Vol. 13, No. 20 Week of May 18, 2008

Alberta gets the brush off

Royalty increases taking toll on investment in province despite higher gas prices

Gary Park

For Petroleum News

Any notion that the current resurgence of natural gas prices might camouflage the fallout from Alberta’s royalty increases has been quashed by Canada’s two largest gas producers.

EnCana and Canadian Natural Resources, which produce 3.7 billion and 1.54 billion cubic feet of natural gas per day respectively, a high percentage from Alberta, aren’t budging from their tough resistance to the royalties that take effect in 2009.

CNR has delivered one of the sharpest setbacks yet to government and support industry hopes that a two-thirds rise in commodity prices will open the door to a flurry of fresh activity.

Company President Steve Laut said that until high prices are realized at the wellhead CNR won’t change its gas drilling strategy in Alberta.

He noted that although gas has climbed this year to $10 per thousand cubic feet from $6, $3 of that $4 increase will go directly to the Alberta government under its new royalty framework.

Laut said Alberta’s high costs and small reserves per well mean gas prices would probably have to top $12 to provide a base for the economic drilling of medium-depth wells, but at prices of $6-$12 Alberta royalties are a disincentive to drill.

“When conditions are right (in Alberta) we can grow gas when we choose,” but an uptick in prices is likely to benefit British Columbia more than Alberta because of that province’s royalty regime, he said.

Laut noted that the slump in Alberta government land sales is a signal of future activity levels.

Growth in oil projects

For now CNR is not troubled because of its rapidly growing conventional heavy oil, thermal oil and oil sands mining projects, its land holdings in British Columbia and Saskatchewan and its overseas operations, he said.

Laut said CNR has a “deep inventory of gas locations that can add significant value in a relatively quick and efficient manner” when conditions improve.

For now, a company presentation showed it has sharply curtailed its gas plans for most of Alberta.

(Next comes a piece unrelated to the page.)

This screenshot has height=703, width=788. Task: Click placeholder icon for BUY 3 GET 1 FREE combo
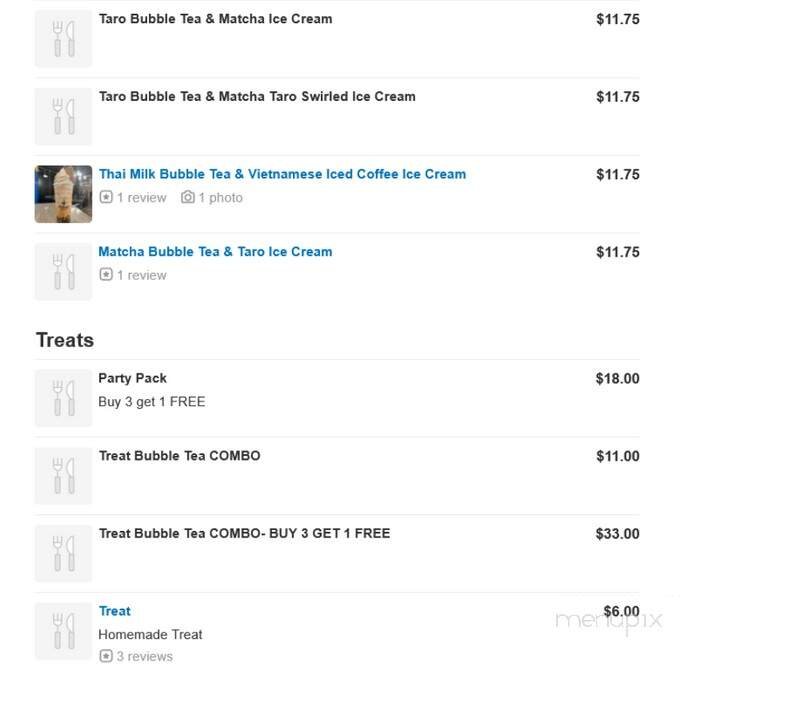pyautogui.click(x=63, y=553)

In the Deep basin it now projects an ultimate 2,000 wells, down from 3,100 before the royalty increases; conventional plays in the Western Canada Sedimentary basin, heavily concentrated in Alberta, have been trimmed to 2,100 wells from 3,335; and the Doig Shale has been lowered to 200 wells from 275.

Its major focus is on the Hatton area of southwestern Saskatchewan, where the drilling potential is estimated at 2,000 wells, and the Mann coalbed methane play of Alberta and British Columbia’s Muskwa shale, each 800 wells.

EnCana has taken a similar hard line against Alberta, refusing to make any changes to its 2008 capital budget.

That largely puts paid to a late April research note by investment dealer Peters & Co., which said larger Canadian gas producers were ready to direct more of their 2008 cash flow into drilling, naming CNR and EnCana as candidates, along with Devon Canada and ConocoPhillips.